In some embodiments, the turbo generator is configured to operate at a predetermined turbo generator set point. The turbo generator set point may correspond to a number of revolutions per minute and the amount of oxidant supplied to the cathode.

The turbo generator set point may range from approximately 58,000 revolutions per minute to approximately 200,000 revolutions per minute.
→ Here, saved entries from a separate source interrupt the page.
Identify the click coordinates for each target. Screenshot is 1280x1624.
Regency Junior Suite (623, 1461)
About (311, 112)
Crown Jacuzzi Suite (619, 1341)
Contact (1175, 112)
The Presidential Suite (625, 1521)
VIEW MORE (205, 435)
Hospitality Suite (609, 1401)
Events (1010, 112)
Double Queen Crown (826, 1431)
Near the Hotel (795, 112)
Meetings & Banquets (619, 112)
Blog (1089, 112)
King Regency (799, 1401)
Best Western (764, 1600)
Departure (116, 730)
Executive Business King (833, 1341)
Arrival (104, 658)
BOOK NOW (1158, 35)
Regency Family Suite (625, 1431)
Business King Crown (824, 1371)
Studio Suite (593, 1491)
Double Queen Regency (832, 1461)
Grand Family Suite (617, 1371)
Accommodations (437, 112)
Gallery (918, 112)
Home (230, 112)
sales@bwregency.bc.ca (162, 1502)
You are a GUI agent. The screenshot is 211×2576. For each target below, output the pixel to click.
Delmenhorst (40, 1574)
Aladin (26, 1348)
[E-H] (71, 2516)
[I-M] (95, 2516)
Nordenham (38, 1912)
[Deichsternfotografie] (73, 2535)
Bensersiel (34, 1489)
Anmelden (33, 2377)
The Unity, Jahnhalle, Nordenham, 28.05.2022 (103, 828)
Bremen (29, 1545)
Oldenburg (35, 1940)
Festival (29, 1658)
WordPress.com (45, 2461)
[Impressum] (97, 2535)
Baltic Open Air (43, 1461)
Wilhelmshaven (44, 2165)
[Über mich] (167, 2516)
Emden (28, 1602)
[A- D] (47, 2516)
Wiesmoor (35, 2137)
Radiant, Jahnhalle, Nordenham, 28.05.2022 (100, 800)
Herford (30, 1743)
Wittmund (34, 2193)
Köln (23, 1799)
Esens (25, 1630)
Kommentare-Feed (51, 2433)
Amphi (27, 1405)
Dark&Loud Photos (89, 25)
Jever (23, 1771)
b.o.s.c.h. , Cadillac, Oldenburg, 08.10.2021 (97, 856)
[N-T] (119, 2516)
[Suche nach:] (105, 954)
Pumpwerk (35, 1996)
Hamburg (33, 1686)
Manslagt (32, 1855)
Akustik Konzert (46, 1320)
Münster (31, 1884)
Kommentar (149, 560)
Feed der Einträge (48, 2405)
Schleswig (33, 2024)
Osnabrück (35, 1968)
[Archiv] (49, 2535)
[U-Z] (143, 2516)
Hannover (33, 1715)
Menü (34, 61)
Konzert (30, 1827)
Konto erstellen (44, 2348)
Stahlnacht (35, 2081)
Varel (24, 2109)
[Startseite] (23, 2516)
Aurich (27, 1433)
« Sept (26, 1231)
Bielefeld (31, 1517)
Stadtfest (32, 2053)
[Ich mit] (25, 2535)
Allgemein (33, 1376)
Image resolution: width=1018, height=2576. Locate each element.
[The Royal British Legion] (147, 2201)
The person skilled in the art will appreciate that the speed is related to the size of the fuel cell system and other speeds are envisaged.

Preferably, the turbo generator set point may range from approximately 72,000 revolutions per minute to approximately 96,000 revolutions per minute.

More preferably, the turbo generator set point may be approximately 84,000 revolutions per minute.

The temperature difference may correspond to an increase or a decrease in the number of revolutions per minute.

In some embodiments, a thermocouple may be positioned in an auxiliary loop, at the inlet to the heat exchanger.

According to a further aspect, there is provided a high temperature fuel cell comprising:

a fuel cell comprising a fuel cell stack and a burner, the fuel cell stack comprising at least one fuel cell, and

a controller, configured to determine a burner temperature of the high temperature fuel cell, wherein

the controller is configured to compare the burner temperature with a predetermined burner temperature set point to identify a burner temperature difference between the measured burner temperature and the predetermined burner temperature set point, and to control an amount of oxidant supplied to the burner to decrease or increase the amount of oxidant supplied to the burner thereby to reduce the burner temperature difference and control a fuel cell stack inlet temperature.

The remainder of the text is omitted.